## Problem statement:
Reproduce the stretch of the listing from its beginning through the line containing "(384, 711).". Leave out the pictures.

## Exercise inputs:
******************************
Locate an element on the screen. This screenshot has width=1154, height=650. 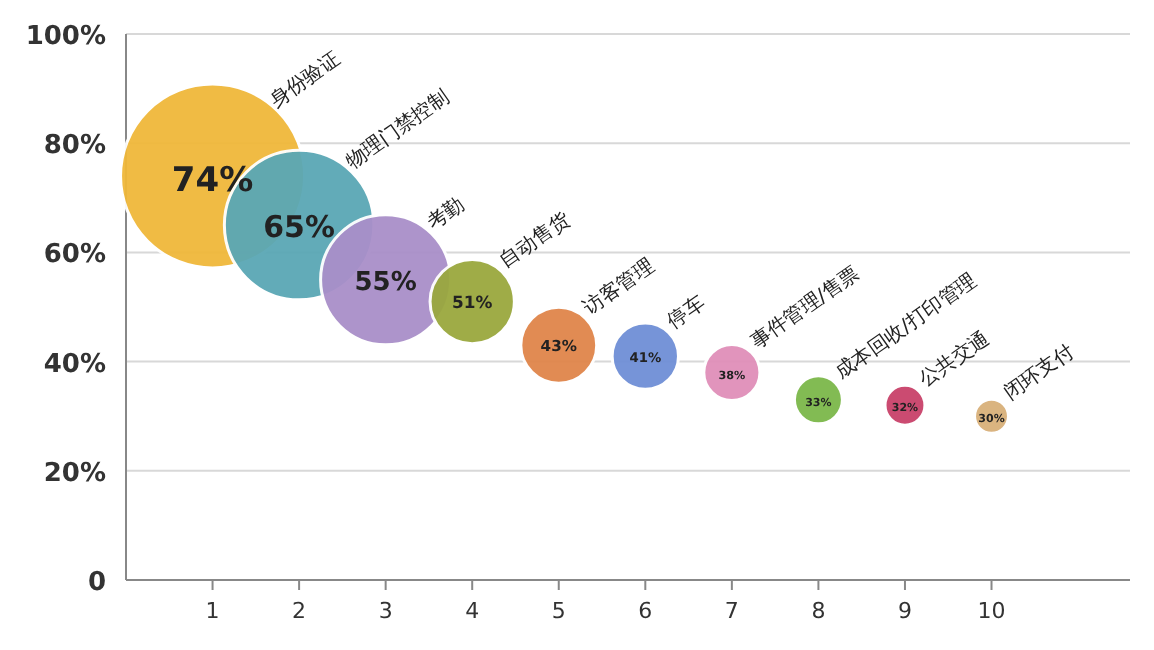
x-tick-label: 1 is located at coordinates (212, 611).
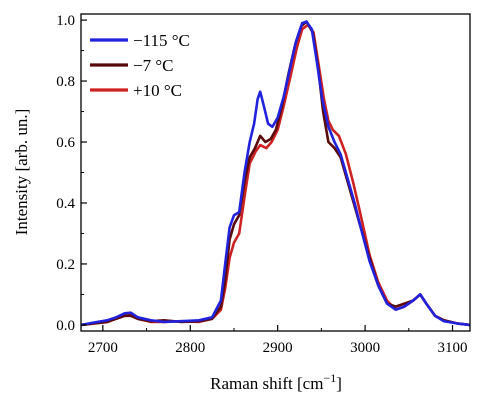 The height and width of the screenshot is (402, 492). Describe the element at coordinates (453, 348) in the screenshot. I see `x-tick-label: 3100` at that location.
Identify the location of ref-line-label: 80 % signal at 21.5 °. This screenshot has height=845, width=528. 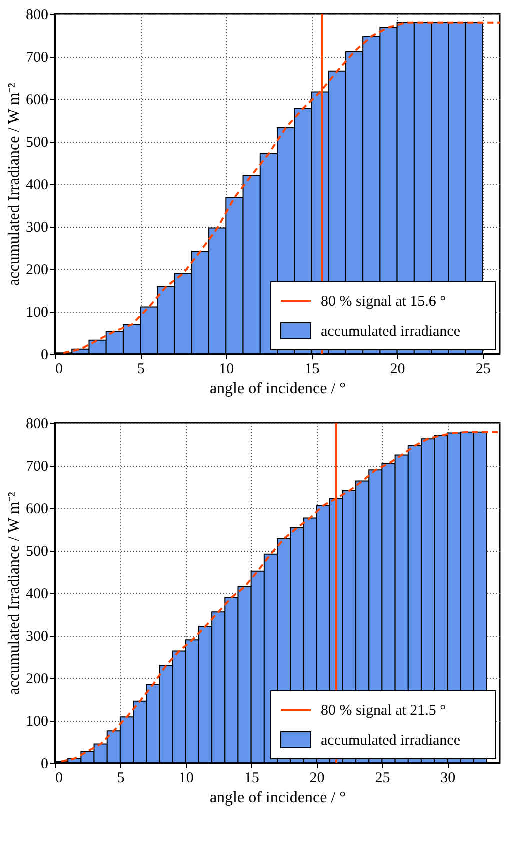
(384, 711).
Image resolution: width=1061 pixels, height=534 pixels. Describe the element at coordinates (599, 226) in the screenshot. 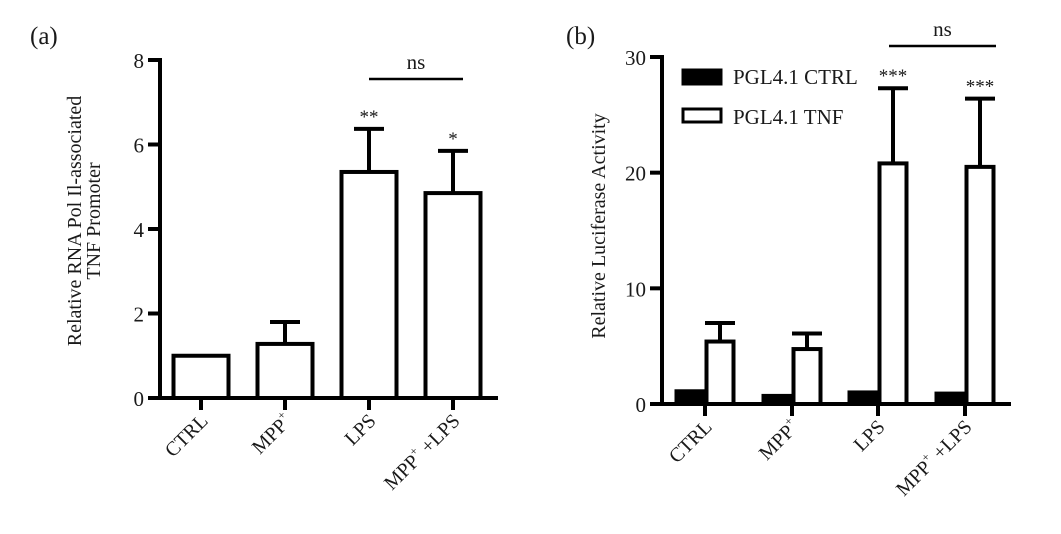

I see `panel-b-y-axis-title: Relative Luciferase Activity` at that location.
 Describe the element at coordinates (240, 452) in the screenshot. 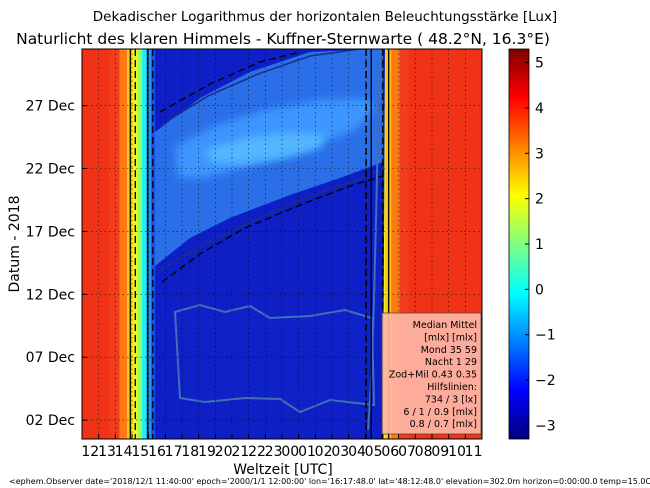

I see `x-tick-label: 21` at that location.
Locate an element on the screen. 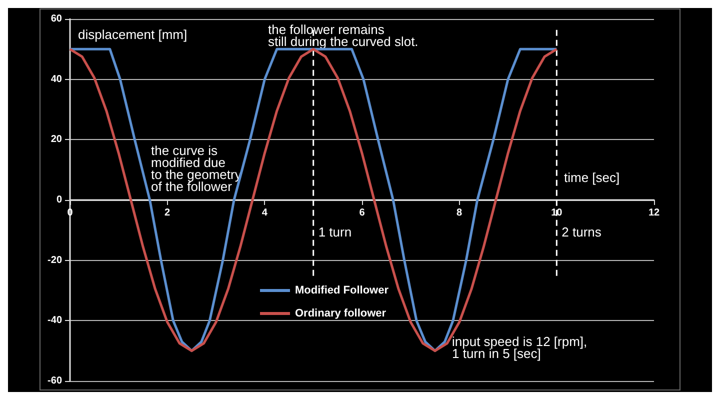  x-axis-title: time [sec] is located at coordinates (592, 178).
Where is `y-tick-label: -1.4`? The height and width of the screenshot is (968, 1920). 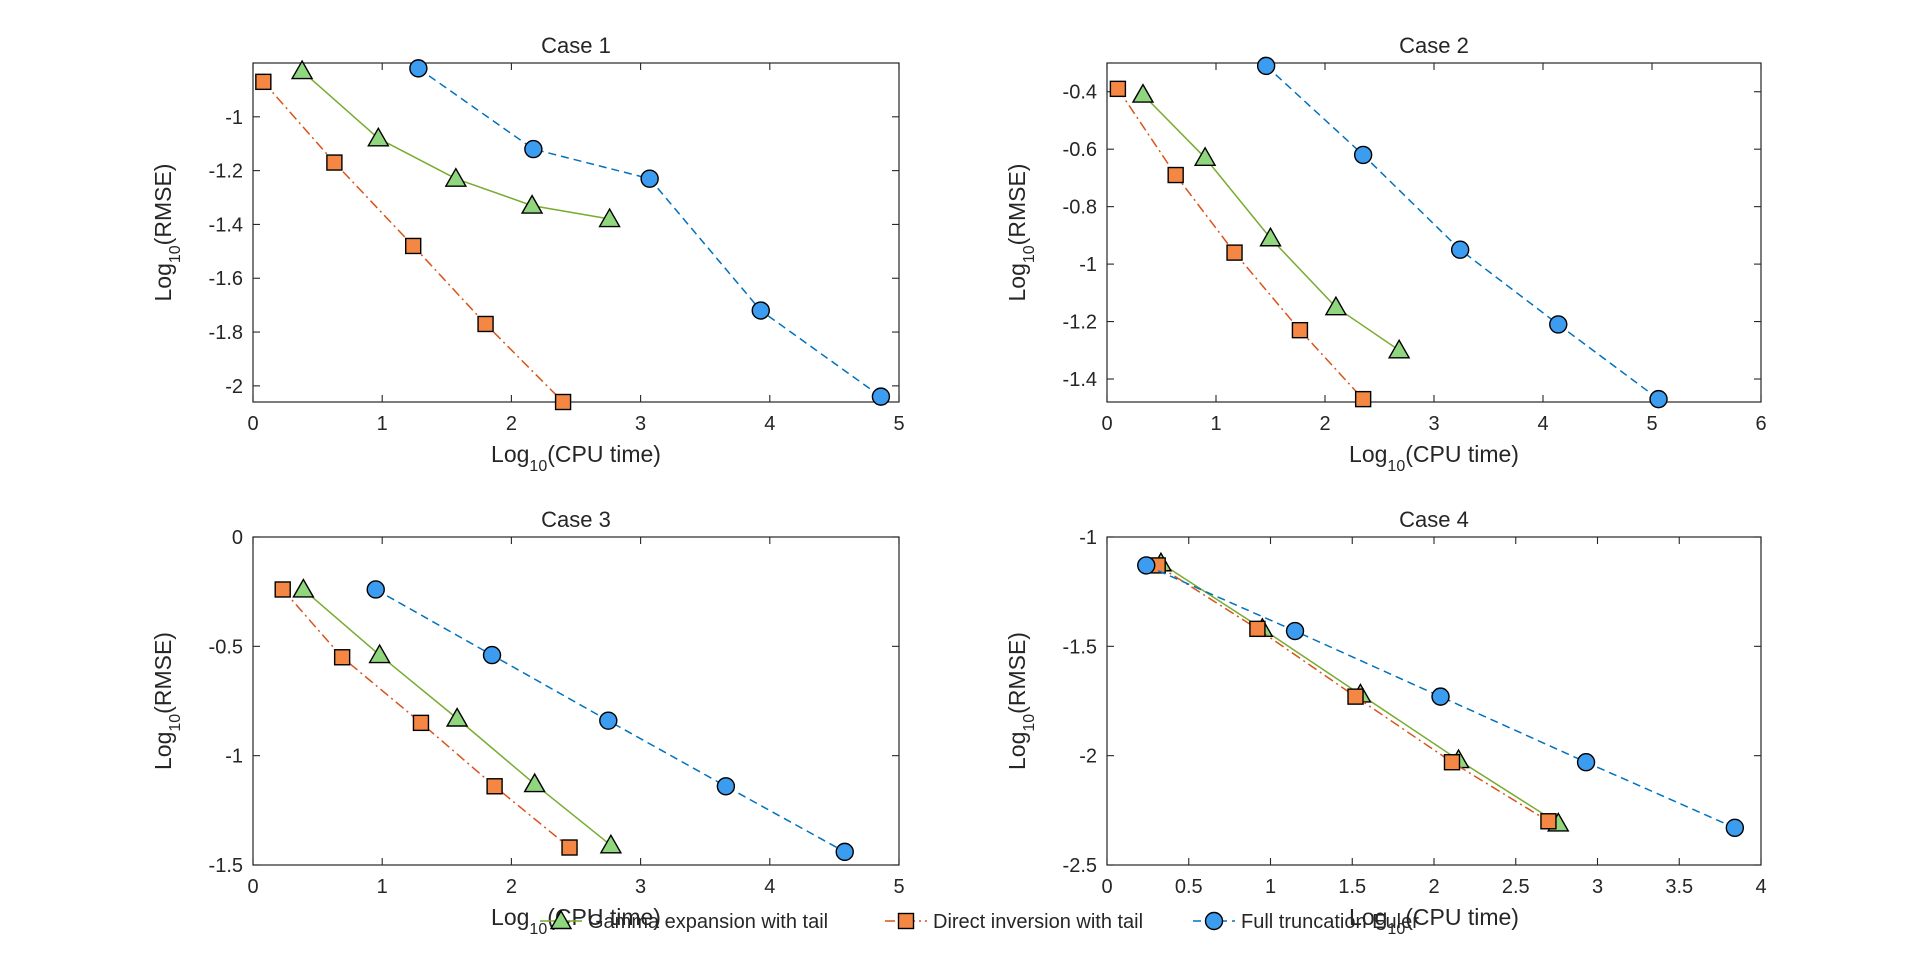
******************************
## Output of the exercise:
Locate an element on the screen. This screenshot has width=1154, height=650. 
x-tick-label: 1 is located at coordinates (212, 611).
 The height and width of the screenshot is (402, 492). Describe the element at coordinates (453, 348) in the screenshot. I see `x-tick-label: 3100` at that location.
Identify the location of ref-line-label: 80 % signal at 21.5 °. This screenshot has height=845, width=528. 
(384, 711).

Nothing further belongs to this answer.